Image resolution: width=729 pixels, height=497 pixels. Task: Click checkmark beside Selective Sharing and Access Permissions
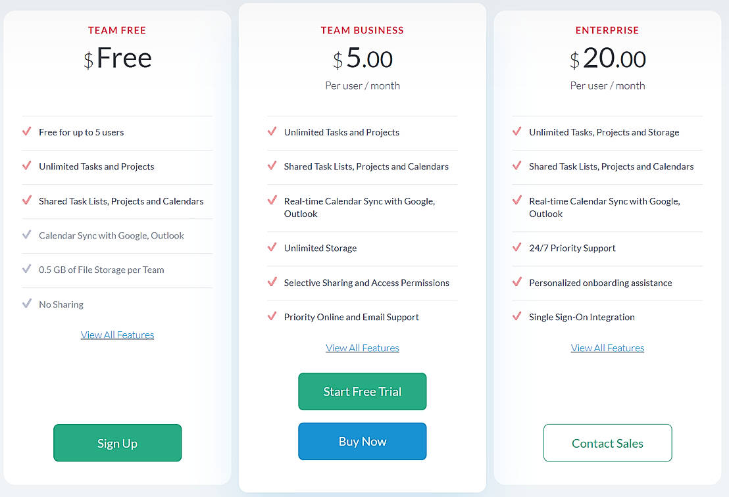[272, 282]
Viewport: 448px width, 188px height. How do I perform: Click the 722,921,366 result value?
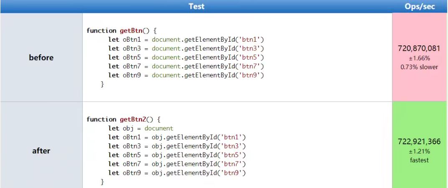[419, 141]
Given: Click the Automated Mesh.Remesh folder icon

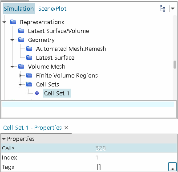Looking at the screenshot, I should click(x=29, y=49).
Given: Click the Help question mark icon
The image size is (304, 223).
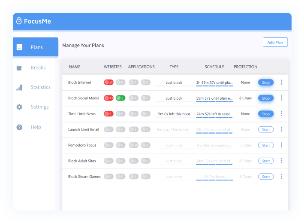Looking at the screenshot, I should [x=19, y=127].
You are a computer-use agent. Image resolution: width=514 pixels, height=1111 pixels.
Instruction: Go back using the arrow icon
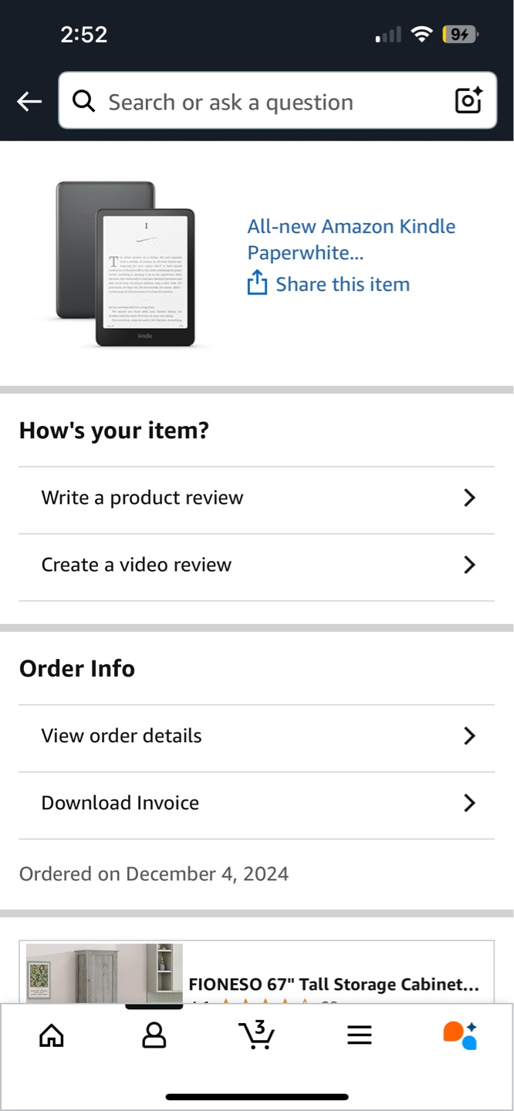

::::::::::

### PROBLEM TO SOLVE
Set down all of the material word for word, minus its pictures.

### SOLUTION BELOW
Image resolution: width=729 pixels, height=497 pixels. Task: Click checkmark beside Selective Sharing and Access Permissions
[272, 282]
Viewport: 448px width, 188px height. How do I perform: Click the 722,921,366 result value?
[419, 141]
Given: Click the Automated Mesh.Remesh folder icon

Looking at the screenshot, I should click(x=29, y=49).
Given: Click the Help question mark icon
The image size is (304, 223).
Looking at the screenshot, I should [x=19, y=127].
You are a computer-use agent. Image resolution: width=514 pixels, height=1111 pixels.
Instruction: Go back using the arrow icon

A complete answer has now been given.